Economics can affect an individual silo, but there may also be cross-cutting measures with netting spanning the entire bank. Now throw into the mix 20 years of change, mergers and acquisitions, countless employees having long since departed and numerous amendments, and it becomes like untangling a huge and very knotty ball of string!

Federal Reserve Bank of New York economists identified this complexity as being a key contributing factor to the delay of several years experienced by institutional clients in the settlement of claims relating to OTC Derivatives contracts after the Lehman’s bankruptcy. Events such as these sparked the Financial Stability Board (FSB) to create “living wills”, forcing large global banks to simplify their structures and get a handle on how they would gracefully stabilise or shut down in a crisis.

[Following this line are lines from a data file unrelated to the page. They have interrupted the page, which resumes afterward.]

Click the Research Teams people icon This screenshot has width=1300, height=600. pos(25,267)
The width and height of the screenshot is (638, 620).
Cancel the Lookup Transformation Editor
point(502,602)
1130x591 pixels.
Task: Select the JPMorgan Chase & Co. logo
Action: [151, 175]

Without solving this challenge, anyone trying to manage group-wide risk, optimise their collateral or convince the FSB they are in control may be waiting a very long time!

The solution?

While the solution is complex, it need not be as elusive as it first seems. To get it right, you’ll need to have a lot of background knowledge of the business domain, but will also need an in-depth understanding of what is contained in the various contract types, and the interplay between the documents that lurk in the depths of the document management archive of the bank. Getting the right ‘Small Data’ means having data models that address the business needs, which can evolve over time, plus a method of tying together and overlaying multiple contracts that are related by counterparty. This is a labour intensive process that can and should be augmented by the right technology, to drive up speed and accuracy whilst reducing cost.  

Doing this right the first time will protect your investment and help ensure that the constant revisiting and analysis of legal clauses becomes a thing of the past.